La verdad es que este tema me ha hecho pensar mucho, sobre todo porque siempre he defendido la belleza real en mis redes. Yo nunca he tenido complejos con mi peso, pero si el médico me dice que es un tema de salud, está claro que tengo que hacer algo. Me dan a elegir entre la pastilla rápida o el camino largo de dieta y ejercicio, y sinceramente, no sé qué elegiría. Si escogiera la pastilla, no me importaría nada reconocerlo; si alguien me pregunta cómo lo he hecho, se lo diría tal cual sin inventarme historias de que solo como lechuga, porque no sería verdad.
Sin embargo, aunque tomara ese camino fácil, sé que en el fondo me sentiría mucho mejor conmigo misma si lo lograra con constancia.
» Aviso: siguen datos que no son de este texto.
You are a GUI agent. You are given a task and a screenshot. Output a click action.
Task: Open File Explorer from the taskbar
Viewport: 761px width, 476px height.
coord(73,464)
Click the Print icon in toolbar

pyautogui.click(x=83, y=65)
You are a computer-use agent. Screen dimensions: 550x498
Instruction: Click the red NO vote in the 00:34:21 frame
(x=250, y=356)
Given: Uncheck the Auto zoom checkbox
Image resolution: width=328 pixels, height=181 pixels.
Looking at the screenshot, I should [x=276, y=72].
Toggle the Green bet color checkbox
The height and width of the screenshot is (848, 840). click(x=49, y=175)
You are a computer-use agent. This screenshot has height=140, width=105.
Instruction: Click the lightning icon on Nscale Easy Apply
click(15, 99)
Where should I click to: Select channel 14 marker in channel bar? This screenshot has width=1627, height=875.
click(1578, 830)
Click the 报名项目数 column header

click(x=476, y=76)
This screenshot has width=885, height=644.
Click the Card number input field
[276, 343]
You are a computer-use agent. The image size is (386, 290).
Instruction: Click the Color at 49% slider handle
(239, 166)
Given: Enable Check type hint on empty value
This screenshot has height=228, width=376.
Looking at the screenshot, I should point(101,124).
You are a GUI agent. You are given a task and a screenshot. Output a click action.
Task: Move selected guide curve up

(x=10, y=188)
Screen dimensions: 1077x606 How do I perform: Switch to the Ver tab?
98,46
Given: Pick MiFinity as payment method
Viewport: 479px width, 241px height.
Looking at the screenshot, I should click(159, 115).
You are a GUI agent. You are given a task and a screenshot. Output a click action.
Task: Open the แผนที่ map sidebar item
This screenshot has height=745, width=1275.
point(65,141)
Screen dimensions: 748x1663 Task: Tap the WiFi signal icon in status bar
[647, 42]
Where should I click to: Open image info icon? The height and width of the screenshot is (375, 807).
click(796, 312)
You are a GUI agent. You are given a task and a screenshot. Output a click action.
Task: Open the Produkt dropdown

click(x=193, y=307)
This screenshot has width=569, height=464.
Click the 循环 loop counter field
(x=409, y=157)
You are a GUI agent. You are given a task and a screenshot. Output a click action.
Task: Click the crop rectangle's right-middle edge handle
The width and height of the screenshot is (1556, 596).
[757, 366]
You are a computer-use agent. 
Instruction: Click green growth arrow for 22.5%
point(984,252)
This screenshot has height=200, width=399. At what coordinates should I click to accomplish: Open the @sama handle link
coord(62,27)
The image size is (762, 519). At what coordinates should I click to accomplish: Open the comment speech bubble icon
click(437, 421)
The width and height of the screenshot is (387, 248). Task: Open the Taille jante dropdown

El esforzarte, cambiar tus hábitos y ver los resultados por tu propio mérito creo siento que puede dar un subidón de autoestima que una pastilla no puede . Al final, cumplir algo que tú misma te has puesto te hace sentir más fuerte, no solo físicamente, si no también mentalmente.
Supongo que el dilema no es solo cómo te ven los demás, sino cómo me siento yo cuando me miro al espejo sabiendo todo el trabajo que he hecho. Me sentiría más orgullosa de decir que he aprendido a cuidarme de verdad que de decir que simplemente me tomé algo.